Les deux STAN reposent bien entendu principalement sur la possibilité d’agencer des clips MIDI et audio sur une matrice afin de les déclencher à volonté et dans l’ordre que l’on souhaite, ou bien de les disposer plus traditionnellement sur une timeline à l’instar des STAN plus classiques. Mais les interfaces des deux logiciels diffèrent toutefois sur de nombreux points, l’un des principaux étant la possibilité pour Bitwig Studio d’afficher simultanément et de manière parfaitement intégrée les deux espaces de travail principaux, à savoir la matrice de clips et la section d’arrangement. Une fonctionnalité à laquelle Ableton a répondu en répartissant le fonctionnement de son Live sur deux instances interdépendantes du logiciel. Malgré ses airs de bricolage de fortune, cette solution s’avère parfaitement fonctionnelle. La répartition de ces deux fenêtres peut se faire sur un ou deux écrans.
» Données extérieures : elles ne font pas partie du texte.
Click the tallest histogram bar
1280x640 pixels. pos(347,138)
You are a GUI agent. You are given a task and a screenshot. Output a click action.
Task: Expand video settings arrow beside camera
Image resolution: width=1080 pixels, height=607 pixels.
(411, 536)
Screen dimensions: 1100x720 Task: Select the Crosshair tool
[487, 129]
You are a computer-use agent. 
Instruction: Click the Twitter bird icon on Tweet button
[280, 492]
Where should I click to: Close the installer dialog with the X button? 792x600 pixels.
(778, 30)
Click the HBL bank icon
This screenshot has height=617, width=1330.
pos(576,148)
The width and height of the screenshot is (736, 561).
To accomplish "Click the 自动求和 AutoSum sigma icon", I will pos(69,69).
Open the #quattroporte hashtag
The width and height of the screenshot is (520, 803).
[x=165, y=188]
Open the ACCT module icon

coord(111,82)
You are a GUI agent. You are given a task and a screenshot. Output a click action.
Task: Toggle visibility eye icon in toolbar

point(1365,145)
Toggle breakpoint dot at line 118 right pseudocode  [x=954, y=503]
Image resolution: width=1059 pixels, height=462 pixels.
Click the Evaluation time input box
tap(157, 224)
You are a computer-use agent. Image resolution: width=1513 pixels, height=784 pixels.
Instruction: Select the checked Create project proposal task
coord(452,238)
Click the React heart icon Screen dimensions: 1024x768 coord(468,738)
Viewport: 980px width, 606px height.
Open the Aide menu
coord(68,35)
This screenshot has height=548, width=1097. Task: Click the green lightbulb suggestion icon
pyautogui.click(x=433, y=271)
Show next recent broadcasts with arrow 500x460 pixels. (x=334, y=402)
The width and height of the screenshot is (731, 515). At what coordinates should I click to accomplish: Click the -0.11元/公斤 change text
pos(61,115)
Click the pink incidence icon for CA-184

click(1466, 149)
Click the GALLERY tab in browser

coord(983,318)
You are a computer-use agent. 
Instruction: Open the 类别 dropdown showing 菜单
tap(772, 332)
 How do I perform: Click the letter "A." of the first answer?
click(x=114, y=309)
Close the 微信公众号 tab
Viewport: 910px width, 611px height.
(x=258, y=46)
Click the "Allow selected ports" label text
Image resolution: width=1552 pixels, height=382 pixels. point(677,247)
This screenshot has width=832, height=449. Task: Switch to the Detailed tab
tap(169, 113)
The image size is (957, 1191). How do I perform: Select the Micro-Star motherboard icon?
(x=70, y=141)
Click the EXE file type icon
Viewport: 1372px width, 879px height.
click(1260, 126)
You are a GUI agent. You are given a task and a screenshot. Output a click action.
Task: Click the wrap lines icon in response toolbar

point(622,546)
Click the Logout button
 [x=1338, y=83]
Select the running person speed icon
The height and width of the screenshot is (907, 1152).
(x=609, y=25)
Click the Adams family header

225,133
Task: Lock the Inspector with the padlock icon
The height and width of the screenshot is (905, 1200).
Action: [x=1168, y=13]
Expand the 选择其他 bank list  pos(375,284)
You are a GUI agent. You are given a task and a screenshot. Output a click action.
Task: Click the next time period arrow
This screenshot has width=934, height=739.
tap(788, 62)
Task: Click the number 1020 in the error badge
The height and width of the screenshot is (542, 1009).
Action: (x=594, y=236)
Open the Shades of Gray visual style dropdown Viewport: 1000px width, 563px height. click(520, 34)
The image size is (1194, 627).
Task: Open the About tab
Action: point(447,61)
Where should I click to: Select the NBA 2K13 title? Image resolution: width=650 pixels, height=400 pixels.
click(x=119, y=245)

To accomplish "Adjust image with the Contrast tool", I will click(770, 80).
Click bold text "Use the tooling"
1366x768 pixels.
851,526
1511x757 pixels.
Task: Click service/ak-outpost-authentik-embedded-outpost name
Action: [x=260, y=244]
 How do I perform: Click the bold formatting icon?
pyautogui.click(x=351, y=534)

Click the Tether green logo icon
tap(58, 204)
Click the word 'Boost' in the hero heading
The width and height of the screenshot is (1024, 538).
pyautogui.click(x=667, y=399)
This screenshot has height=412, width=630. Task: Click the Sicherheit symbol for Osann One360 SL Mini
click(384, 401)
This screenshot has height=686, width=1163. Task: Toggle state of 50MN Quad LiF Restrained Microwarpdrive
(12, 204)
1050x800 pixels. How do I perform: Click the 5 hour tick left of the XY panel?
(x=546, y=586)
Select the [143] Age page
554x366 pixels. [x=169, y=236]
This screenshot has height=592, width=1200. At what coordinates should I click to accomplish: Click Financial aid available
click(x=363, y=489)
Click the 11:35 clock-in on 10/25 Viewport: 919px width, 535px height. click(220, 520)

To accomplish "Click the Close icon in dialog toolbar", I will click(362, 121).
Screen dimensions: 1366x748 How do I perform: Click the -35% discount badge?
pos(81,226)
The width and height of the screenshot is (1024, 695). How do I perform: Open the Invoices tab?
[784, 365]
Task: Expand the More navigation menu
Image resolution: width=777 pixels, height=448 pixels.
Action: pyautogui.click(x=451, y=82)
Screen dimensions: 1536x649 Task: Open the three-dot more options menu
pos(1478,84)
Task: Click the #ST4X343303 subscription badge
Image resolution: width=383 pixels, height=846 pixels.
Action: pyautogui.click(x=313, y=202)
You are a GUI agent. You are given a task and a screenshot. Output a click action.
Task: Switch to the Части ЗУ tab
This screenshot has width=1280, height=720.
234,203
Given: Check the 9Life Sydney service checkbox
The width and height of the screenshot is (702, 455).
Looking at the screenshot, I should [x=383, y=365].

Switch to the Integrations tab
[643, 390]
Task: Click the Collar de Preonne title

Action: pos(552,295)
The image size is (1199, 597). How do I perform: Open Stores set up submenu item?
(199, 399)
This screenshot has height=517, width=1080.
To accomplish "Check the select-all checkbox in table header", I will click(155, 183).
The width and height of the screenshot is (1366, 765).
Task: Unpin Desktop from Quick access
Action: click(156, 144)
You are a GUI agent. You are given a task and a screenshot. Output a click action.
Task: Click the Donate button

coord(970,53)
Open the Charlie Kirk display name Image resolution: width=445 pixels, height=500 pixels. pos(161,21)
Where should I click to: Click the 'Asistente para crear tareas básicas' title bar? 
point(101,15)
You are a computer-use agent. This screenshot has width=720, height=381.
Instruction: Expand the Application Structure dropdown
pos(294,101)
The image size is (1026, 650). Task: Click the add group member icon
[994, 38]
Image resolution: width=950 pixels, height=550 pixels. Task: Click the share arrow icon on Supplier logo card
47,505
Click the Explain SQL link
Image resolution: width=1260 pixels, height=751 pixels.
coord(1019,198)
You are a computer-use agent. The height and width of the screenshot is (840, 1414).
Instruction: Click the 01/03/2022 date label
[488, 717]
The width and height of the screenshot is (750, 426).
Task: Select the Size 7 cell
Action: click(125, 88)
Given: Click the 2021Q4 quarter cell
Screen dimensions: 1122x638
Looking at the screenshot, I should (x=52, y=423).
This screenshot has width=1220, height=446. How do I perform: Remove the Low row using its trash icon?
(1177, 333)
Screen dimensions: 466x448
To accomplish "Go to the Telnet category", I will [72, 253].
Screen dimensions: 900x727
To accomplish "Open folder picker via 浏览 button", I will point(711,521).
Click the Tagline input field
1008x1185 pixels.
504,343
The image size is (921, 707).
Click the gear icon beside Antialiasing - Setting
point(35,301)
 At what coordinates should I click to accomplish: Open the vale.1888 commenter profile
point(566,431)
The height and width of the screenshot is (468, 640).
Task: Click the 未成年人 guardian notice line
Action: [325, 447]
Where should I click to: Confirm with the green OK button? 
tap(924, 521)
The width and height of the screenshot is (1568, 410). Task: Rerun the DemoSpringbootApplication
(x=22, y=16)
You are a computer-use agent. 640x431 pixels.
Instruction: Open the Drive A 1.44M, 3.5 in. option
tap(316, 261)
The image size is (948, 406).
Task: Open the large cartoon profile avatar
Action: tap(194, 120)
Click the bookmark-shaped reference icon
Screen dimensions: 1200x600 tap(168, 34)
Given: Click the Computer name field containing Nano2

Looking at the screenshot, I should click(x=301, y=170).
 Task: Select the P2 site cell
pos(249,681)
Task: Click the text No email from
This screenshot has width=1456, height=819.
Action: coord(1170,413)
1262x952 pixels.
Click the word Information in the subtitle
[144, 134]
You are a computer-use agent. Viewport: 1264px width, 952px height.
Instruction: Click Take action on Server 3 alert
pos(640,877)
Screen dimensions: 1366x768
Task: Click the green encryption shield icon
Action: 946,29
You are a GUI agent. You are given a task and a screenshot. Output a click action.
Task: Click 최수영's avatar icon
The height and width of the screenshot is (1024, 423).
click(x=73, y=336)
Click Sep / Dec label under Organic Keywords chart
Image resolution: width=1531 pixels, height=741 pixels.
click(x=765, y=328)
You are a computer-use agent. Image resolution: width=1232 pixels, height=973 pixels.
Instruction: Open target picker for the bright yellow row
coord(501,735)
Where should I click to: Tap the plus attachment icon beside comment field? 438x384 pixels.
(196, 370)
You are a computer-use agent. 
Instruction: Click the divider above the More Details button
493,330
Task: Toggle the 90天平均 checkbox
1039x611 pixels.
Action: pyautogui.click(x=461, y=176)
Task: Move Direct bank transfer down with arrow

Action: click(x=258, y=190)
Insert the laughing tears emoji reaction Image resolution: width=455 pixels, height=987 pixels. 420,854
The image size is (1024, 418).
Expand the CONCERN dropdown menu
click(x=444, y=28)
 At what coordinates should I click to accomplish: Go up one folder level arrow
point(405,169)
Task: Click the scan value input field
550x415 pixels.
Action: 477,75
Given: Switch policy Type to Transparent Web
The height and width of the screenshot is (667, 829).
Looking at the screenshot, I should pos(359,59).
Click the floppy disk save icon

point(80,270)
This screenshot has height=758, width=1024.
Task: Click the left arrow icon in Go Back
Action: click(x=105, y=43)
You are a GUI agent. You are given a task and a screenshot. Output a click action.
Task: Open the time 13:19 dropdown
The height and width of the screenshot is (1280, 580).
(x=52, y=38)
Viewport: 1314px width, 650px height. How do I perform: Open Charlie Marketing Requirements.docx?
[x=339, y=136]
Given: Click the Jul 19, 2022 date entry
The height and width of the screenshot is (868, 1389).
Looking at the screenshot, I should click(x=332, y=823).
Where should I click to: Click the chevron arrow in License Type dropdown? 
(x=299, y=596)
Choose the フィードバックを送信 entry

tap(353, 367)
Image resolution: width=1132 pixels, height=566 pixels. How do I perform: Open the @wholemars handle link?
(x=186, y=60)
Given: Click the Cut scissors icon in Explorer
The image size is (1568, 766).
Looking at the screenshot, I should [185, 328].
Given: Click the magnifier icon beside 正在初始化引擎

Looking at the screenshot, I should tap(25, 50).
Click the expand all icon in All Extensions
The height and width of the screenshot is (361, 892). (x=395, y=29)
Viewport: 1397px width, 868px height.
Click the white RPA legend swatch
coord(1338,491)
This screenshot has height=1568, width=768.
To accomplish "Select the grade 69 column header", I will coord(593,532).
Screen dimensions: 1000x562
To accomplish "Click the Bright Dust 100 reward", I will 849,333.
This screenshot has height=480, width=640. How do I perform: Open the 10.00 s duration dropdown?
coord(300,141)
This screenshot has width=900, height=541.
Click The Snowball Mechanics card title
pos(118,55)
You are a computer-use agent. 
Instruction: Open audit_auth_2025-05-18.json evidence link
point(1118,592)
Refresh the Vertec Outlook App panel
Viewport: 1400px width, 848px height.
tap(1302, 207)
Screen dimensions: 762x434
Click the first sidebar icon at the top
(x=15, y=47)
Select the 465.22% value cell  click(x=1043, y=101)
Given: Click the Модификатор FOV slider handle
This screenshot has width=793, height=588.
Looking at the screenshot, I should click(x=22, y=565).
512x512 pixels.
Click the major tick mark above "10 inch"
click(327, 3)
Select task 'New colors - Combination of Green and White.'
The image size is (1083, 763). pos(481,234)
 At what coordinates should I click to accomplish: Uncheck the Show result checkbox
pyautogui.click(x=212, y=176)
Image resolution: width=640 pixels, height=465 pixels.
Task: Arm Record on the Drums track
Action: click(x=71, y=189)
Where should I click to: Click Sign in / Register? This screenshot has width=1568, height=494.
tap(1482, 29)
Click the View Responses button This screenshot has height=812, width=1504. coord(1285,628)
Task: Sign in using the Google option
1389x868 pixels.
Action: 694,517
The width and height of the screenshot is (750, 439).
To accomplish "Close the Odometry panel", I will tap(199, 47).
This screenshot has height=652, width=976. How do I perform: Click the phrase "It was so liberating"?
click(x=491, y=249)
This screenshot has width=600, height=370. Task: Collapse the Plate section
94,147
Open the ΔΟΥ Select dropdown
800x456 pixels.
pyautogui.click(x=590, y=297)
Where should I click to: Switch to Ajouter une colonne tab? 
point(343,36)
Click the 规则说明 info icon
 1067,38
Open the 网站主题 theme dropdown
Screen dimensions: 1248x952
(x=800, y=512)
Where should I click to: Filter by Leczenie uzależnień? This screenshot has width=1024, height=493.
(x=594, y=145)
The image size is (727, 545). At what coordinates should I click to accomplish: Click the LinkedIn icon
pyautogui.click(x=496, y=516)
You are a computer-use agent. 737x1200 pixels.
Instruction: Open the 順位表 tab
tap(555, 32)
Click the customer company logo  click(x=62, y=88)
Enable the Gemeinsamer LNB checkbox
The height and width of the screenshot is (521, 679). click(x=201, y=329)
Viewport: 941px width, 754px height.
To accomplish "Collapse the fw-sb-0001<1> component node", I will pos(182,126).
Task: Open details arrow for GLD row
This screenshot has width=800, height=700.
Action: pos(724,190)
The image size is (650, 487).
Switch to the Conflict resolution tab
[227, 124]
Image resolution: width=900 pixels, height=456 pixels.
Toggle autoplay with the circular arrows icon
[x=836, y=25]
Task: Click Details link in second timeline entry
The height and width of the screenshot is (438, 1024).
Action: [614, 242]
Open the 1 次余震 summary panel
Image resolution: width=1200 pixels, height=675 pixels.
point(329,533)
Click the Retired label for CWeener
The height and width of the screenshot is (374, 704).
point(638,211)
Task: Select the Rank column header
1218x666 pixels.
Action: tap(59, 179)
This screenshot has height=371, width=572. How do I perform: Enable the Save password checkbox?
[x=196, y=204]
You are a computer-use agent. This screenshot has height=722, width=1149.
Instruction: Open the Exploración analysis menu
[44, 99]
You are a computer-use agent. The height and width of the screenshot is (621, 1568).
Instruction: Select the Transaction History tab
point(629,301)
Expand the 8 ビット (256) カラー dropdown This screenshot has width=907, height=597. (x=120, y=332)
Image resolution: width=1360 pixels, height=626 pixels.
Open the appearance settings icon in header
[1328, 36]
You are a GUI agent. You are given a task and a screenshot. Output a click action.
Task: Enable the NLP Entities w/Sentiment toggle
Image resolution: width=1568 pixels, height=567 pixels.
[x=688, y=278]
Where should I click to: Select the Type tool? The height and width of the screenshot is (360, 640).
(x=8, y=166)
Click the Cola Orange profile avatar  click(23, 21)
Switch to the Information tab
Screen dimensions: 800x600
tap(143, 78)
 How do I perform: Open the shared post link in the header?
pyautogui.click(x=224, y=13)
Concernant Bitwig Studio, la proposition est un peu différente. On peut en effet choisir dans l’espace de configuration du logiciel – le dashboard – un preset définissant le nombre d’écrans physiques que l’on utilisera, ainsi que les espaces de travail qui y seront représentés (matrice de clips, écran d’arrangement, table de mixage, etc.), tout cela pouvant être bien entendu modifié par la suite. Certains pourraient considérer que les efforts de normalisation de Bitwig Studio le rendent un peu plus rigide que Live. Mais tout cela est assez subjectif. D’un point de vue purement esthétique, on pourra personnaliser l’interface d’Ableton Live grâce à des thèmes et des skins téléchargeables, ce qui n’est pas le cas pour Bitwig Studio.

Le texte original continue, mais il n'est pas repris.